Before creating issues or PRs, check exhaustively for existing ones:

gh issue list --state open --label claude-behavior --json number,title,body
gh issue list --state open --json number,title,body  # also check unlabeled issues
gh pr list --state open --json number,title,headRefName,body
gh issue list --state closed --label claude-behavior --json number,title,closedAt --limit 30

Search titles AND bodies for related keywords. Only comment on existing issues if you have material new cases that would change the approach or increase prioritization. Do not comment with progress updates, fix-PR status, or re-statements of evidence already in the issue.

Step 5: Act on findings

Prefer PRs over issues. A PR with a clear description is immediately actionable.

PR (default): Branch hourly/review-$GITHUB_RUN_ID, fix, commit, push, create with label claude-behavior. Put full analysis in PR description (run ID, outcome evidence, root cause, gate assessment including historical evidence count). Don't also create a separate issue.
Issue (fallback): Only for problems too large or ambiguous to fix directly. Include run ID, outcome evidence, root cause analysis.

Group multiple findings by broad theme. Limit to at most 2 PRs per run — if you have more findings, pick the highest-confidence ones and record the rest in the evidence gist.

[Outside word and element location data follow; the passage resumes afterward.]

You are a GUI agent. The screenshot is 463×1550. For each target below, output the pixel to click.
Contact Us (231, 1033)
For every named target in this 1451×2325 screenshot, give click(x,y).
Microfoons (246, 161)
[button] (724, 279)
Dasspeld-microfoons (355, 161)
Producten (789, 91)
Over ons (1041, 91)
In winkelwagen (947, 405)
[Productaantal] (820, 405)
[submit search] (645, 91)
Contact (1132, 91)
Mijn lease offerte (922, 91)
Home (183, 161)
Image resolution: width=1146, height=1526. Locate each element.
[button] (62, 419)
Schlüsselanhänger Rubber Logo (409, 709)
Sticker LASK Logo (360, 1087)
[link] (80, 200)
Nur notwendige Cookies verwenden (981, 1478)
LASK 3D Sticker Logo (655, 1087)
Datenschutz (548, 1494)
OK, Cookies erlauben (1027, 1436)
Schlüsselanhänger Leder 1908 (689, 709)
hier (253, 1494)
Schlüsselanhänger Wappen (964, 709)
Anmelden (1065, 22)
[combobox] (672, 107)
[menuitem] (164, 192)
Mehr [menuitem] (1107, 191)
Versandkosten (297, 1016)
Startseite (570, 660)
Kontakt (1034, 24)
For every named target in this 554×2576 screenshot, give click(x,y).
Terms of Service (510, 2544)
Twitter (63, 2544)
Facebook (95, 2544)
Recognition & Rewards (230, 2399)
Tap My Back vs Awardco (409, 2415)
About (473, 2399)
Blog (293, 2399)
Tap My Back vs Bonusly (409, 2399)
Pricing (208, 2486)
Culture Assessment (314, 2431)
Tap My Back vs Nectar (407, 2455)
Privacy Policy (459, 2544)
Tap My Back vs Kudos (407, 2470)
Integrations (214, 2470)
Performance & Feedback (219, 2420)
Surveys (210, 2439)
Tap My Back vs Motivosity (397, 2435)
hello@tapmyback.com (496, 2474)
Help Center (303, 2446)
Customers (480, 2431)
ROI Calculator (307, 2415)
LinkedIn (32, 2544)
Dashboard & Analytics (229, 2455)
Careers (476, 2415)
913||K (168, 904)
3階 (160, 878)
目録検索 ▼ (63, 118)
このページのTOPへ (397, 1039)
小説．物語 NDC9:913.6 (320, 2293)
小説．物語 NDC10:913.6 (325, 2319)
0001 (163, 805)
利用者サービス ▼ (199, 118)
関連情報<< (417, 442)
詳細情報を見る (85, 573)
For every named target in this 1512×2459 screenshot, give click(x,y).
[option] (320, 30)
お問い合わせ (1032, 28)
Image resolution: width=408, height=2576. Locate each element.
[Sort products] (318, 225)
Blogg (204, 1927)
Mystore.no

PR/issue bodies should link to the evidence gist ($GIST_URL) so reviewers can see the accumulated history behind the finding.

Do not poll CI after creating a PR. The tend-review and tend-ci-fix workflows handle PRs independently. Exit after pushing and creating the PR.

Step 6: Summary

Report results in the conversation log and save a markdown summary to /tmp/claude/step-summary.md (a post-Claude step copies this into the GitHub Actions step summary). Use the Write tool. Include $GIST_URL at the top so maintainers viewing the run page can click through to the full evidence log:

mkdir -p /tmp/claude
# Then use the Write tool to author /tmp/claude/step-summary.md, starting:
#
#   ## Review-reviewers summary
#
#   Evidence: <value of $GIST_URL>
#
#   ...

If no problems found (or none passed the gates), report "all clear" with: runs analyzed, outcomes checked, brief quality assessment, and a link to the evidence gist for any below-threshold findings recorded this run.